## [TASK REQUIREMENTS]
Lay out the rows from the start through the line containing "SiteMap is located", inclusive, as a Markdown table with the columns "No." and "Line", one line per table row, skipping blank lines. Leave the pictures out of the answer.

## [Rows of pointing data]
──────

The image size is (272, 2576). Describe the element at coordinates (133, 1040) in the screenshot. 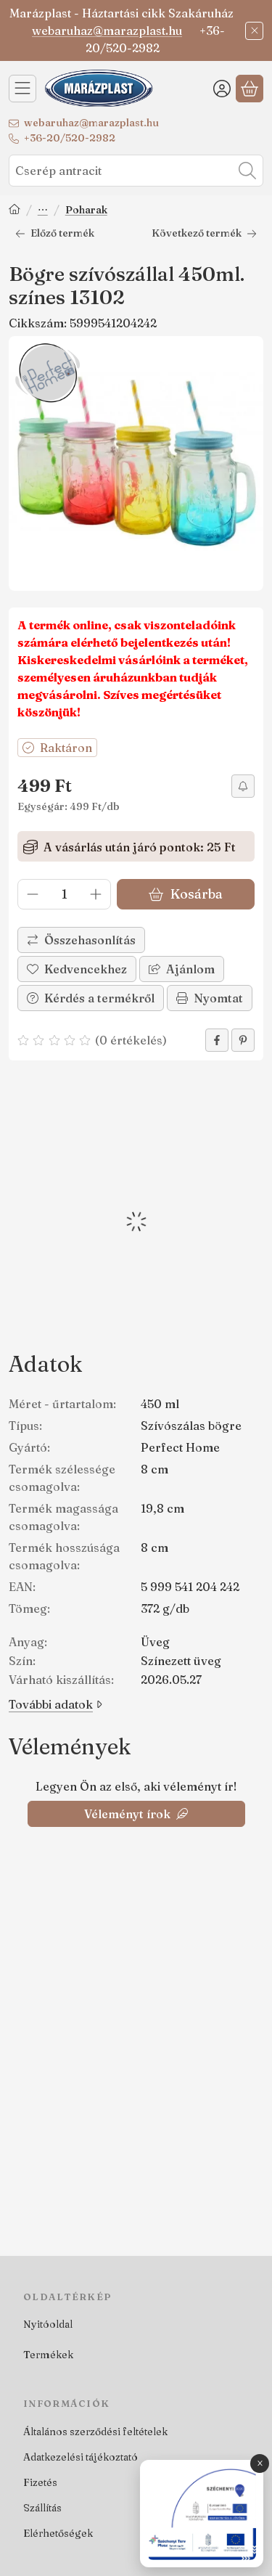

I see `0 értékelés` at that location.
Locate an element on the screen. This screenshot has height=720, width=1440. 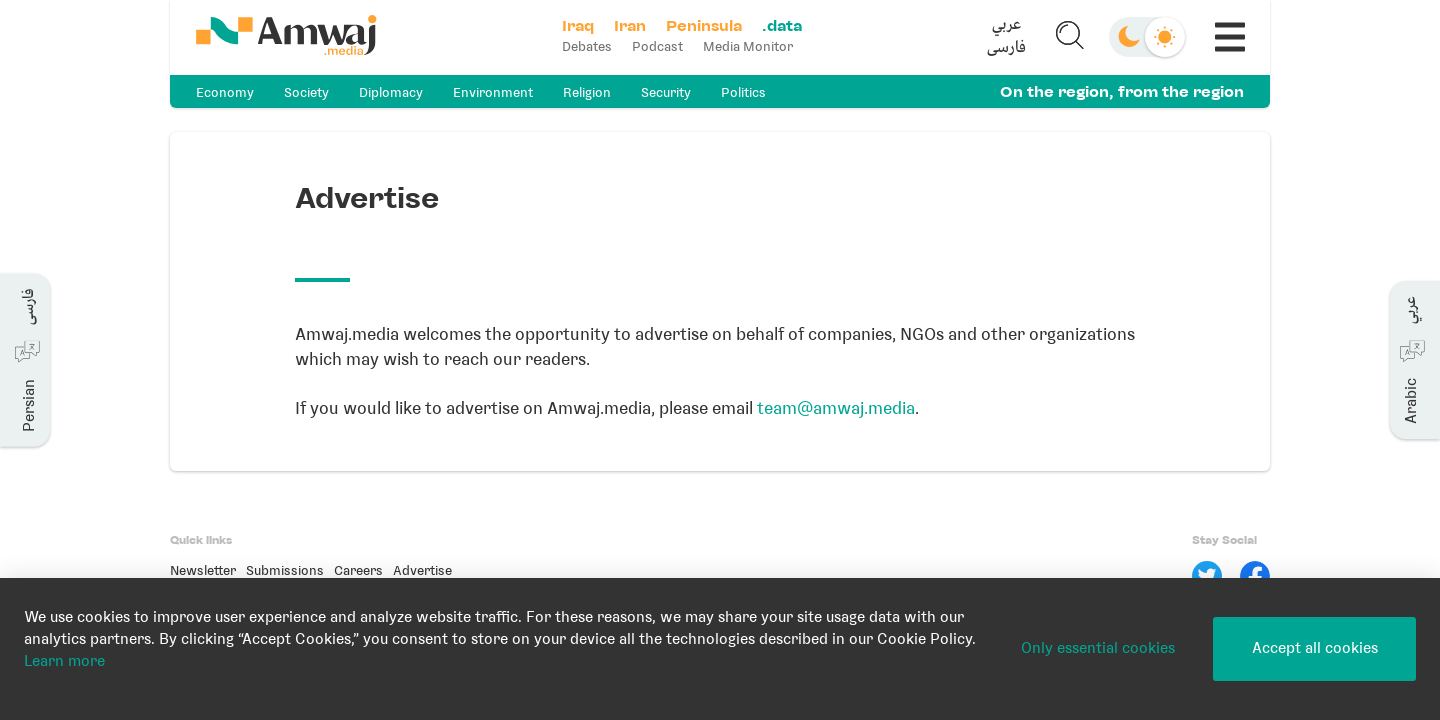
Economy is located at coordinates (225, 92).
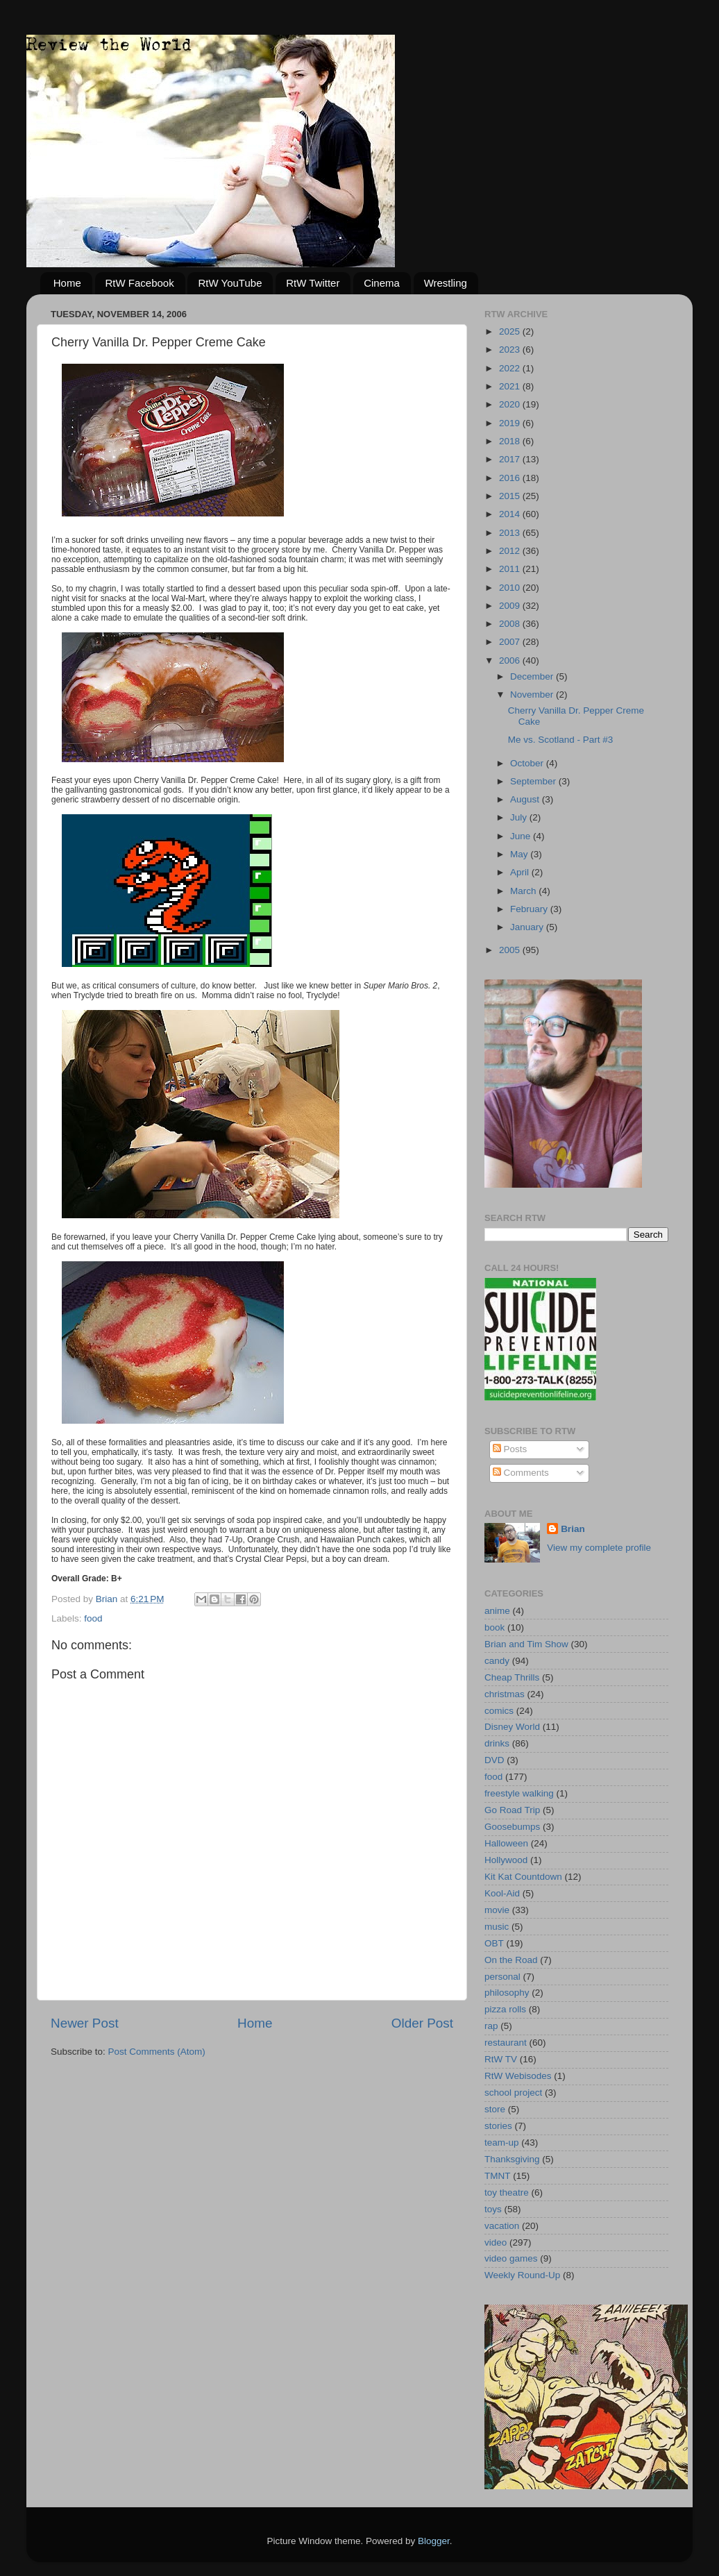 The height and width of the screenshot is (2576, 719). I want to click on Kit Kat Countdown, so click(523, 1876).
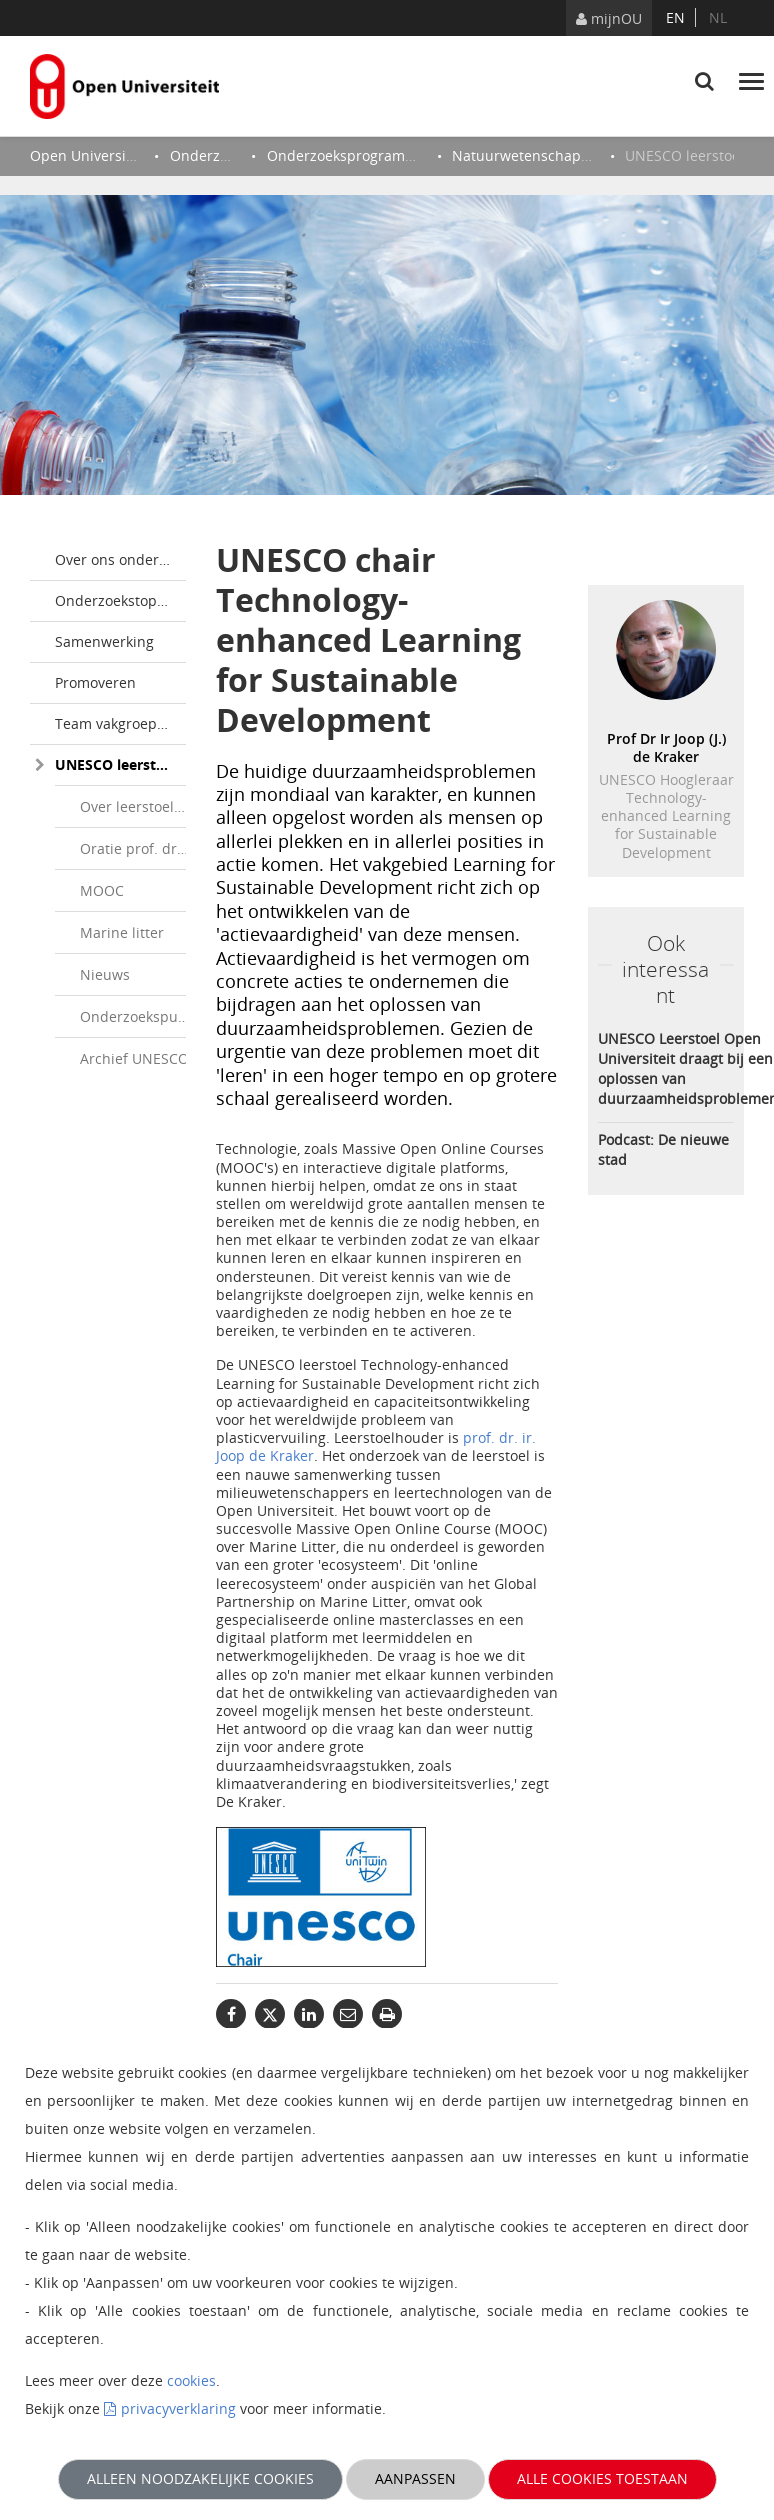  Describe the element at coordinates (115, 600) in the screenshot. I see `Onderzoekstopics` at that location.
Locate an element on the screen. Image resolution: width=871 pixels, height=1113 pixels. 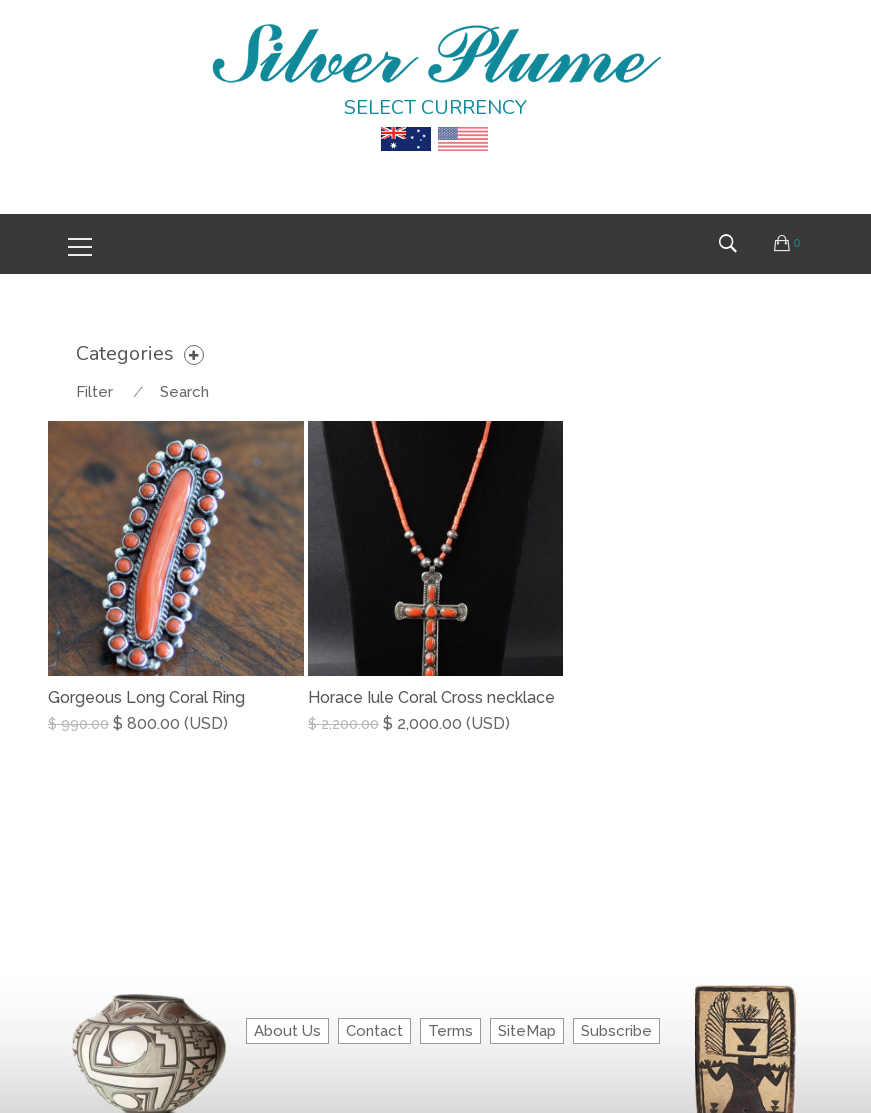
SiteMap is located at coordinates (527, 1031).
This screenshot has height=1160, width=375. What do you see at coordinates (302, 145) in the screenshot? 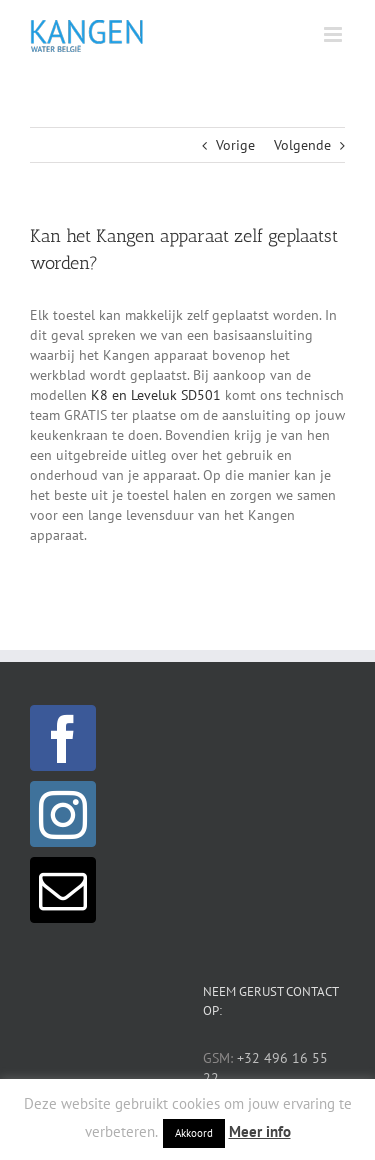
I see `Volgende` at bounding box center [302, 145].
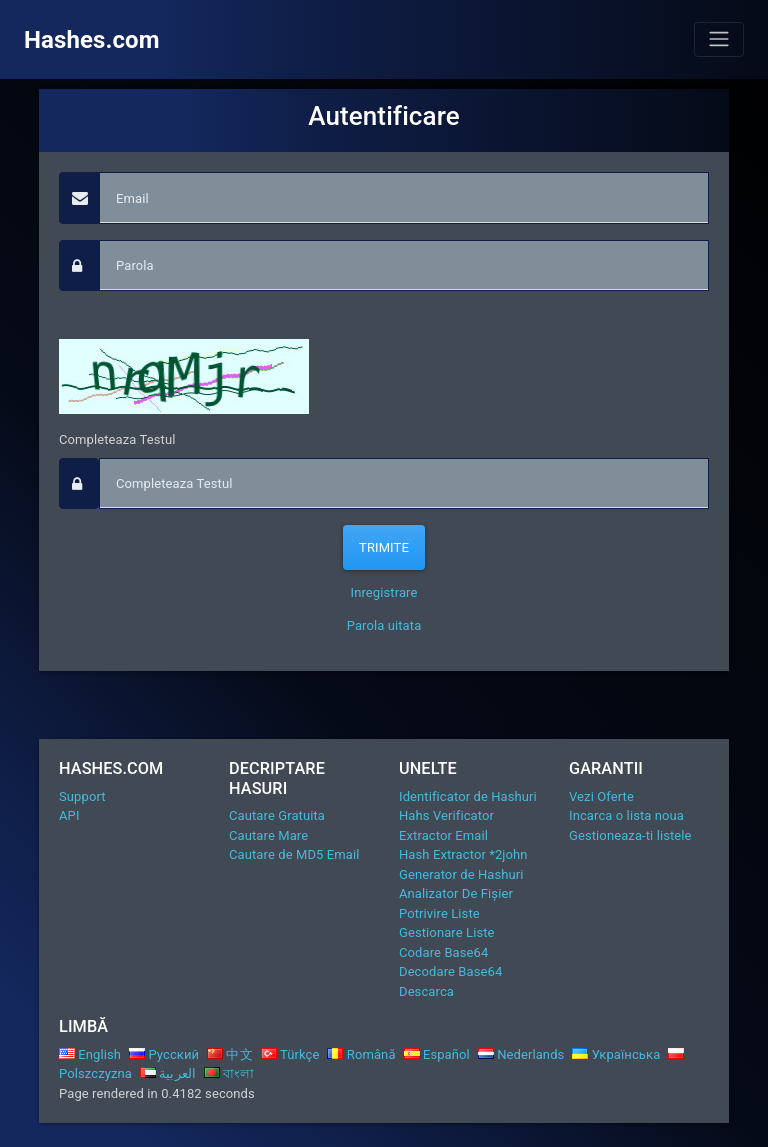  What do you see at coordinates (69, 815) in the screenshot?
I see `API` at bounding box center [69, 815].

──────

## [FINAL RESULT]
| No. | Line |
|---|---|
| 1 | The image size is (272, 2576). Describe the element at coordinates (133, 1040) in the screenshot.  |
| 2 | I see `0 értékelés` at that location. |
| 3 | Locate an element on the screen. This screenshot has height=720, width=1440.  |
| 4 | Economy is located at coordinates (225, 92). |
| 5 |  The height and width of the screenshot is (2576, 719). I want to click on Kit Kat Countdown, so click(523, 1876). |
| 6 |   Describe the element at coordinates (115, 600) in the screenshot. I see `Onderzoekstopics` at that location. |
| 7 | Locate an element on the screen. Image resolution: width=871 pixels, height=1113 pixels.  |
| 8 | SiteMap is located at coordinates (527, 1031). |